助成金・補助金/人材採用に関する助成金

被災地の雇用を促進する助成金(震災対応特例措置)(2ページ目)

今回の震災により多くの雇用が失われました。国は「日本はひとつしごとプロジェクト」を策定し、被災地の雇用を全面的にバックアップする施策をスタートさせました。その中に、被災離職者の採用に関する助成金、新卒・既卒の学生・生徒の採用に関する助成金があります。被災地の1日でも早い復興を願いながら、これらの助成金の活用法について紹介させて頂きます。

本田 和盛

執筆者:本田 和盛

企業の人材採用ガイド


被災地の新卒・既卒者を応援する助成金

新卒採用

被災地の新卒・既卒の学生を採用しよう

人を雇用すると受給できる助成金」でご紹介した、「3年以内既卒者(新卒扱い)採用拡大奨励金」「3年以内既卒者トライアル雇用奨励金」が、震災の特例措置で支給額が拡大。被災地の新卒・既卒者を積極的に採用しようという意欲ある事業主の方は、ぜひご活用下さい。


■ 採用手続き
  • 公共職業安定所(ハローワーク、新卒応援ハローワーク)に、「震災特例対象者」に対する「震災特例専用求人」を提出することで応募をかけ、適任者を採用します
  • 「震災特例専用求人」の様式は通常の「求人申込書」と同じです。ただし求人シートを提出する際に、震災特例専用求人である旨を窓口で告げる必要があります

■震災特例対象者:平成21年3月以降に学校を卒業し、青森・岩手・宮城・
福島・茨城・長野・新潟・栃木・千葉の9県の災害救助法適用地域に居住す
る方です。

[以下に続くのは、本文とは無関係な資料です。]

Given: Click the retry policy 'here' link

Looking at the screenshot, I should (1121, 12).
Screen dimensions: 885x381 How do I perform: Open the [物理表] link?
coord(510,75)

(平成23年3月11日の被災日以降、他の地域に避難した人も含み
ます)

■震災特例専用求人:震災特例対象者に限定した本助成金の対象となる求人

また被災した求職者が応募しやすいように、以下の事項について「求人申込書」に明記することが求められています。よろしくご配慮ください。
  • 面接のための旅費、赴任旅費の支給があるか否か
  • 面接はスーツでなくても可能か否か
  • 採用後、入居できる社宅・寮はあるか否か
  • 家賃補助・住宅手当等はあるか否か

新卒・既卒者向け助成金の支給額

■3年以内既卒者(新卒扱い)採用拡大奨励金
  • 震災特例対象者を採用し、正規雇用に移行した時点から6か月定着した場合に、120万円支給されます
  • 雇用保険の適用事業所単位で支給され、ひとつの事業所あたり最大10回(震災特例対象者10人)、最高1,200万円まで受給可能
  • 本助成金の本来の支給額は、1人100万円、1事業所1回限りです。ひとりでも多くの被災者の雇用を促進するため、回数(人数)を大幅に拡充したのが、今回の特例措置です

■3年以内既卒者トライアル雇用奨励金
  • 既卒者採用に積極的な事業主に、有期契約で試し(トライアル)に雇用してもらい、その後の正社員雇用につなげることを目的とした助成金です。正社員雇用した場合だけでなく、有期雇用期間中も助成金が支給されます。
  • 震災特例対象者を有期雇用(原則3か月)し、その後正規雇用に移行した時点から3か月定着した場合に、対象者1人当たり60万円(本来の支給額は50万円)支給されます。人数の上限はありません。
  • 有期雇用期間中は、対象者1人につき月額10万円を支給。有期雇用後、正規採用に至らなかった場合も返金する必要はありません。